🏇 Preakness Stakes AI Prediction & Picks 2026: Claude's Notes & Full Projected Simulation
Last Updated: May 15, 2026 11:00 AM EDT • 14 minute read X Social Google News Link
Ahead of the second jewel of the Triple Crown, I've returned to the robots for our Preakness Stakes AI predictions to project the full results of Saturday's 151st running at Laurel Park, which is set to begin at approximately 7:01 p.m. ET.

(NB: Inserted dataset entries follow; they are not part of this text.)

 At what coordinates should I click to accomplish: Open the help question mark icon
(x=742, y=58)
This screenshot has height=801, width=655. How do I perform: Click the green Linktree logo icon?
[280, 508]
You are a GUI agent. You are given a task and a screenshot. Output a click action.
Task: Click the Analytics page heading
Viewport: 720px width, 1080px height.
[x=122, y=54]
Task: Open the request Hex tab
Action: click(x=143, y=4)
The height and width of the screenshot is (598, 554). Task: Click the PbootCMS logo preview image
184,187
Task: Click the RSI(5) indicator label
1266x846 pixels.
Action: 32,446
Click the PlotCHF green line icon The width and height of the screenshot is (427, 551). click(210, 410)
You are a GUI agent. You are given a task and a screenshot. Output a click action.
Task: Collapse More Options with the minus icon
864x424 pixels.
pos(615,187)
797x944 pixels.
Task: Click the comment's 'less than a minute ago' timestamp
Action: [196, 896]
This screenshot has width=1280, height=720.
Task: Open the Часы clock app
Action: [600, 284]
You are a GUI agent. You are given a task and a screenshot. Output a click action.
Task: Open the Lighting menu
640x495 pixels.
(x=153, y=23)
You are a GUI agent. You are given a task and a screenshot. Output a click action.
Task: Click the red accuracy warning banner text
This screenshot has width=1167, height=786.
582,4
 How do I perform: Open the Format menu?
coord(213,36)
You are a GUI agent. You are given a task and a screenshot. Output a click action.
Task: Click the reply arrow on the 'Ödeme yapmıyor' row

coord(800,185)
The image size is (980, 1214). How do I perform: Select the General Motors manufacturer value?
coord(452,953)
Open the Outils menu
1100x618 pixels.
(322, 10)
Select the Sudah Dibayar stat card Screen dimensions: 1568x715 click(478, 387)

Two weeks ago, our Kentucky Derby AI predictions highlighted Golden Tempo as a 30-1 exotics horse, and he stole the show down the final stretch to cash as a long shot. With Golden Tempo skipping the Preakness, the field is wide open again, and I've gone back to Claude - Anthropic's AI model known for advanced logic and reasoning skills - to project the full finishing order for Saturday and its pick to win the Preakness Stakes.
🤖 How we trained Claude for our Preakness Stakes AI predictions
In order to properly train Claude to execute on these AI projections, I started by initializing the chat with a full scope of the project before training the AI model on a wealth of historical Preakness Stakes data and recent form for every horse in the field.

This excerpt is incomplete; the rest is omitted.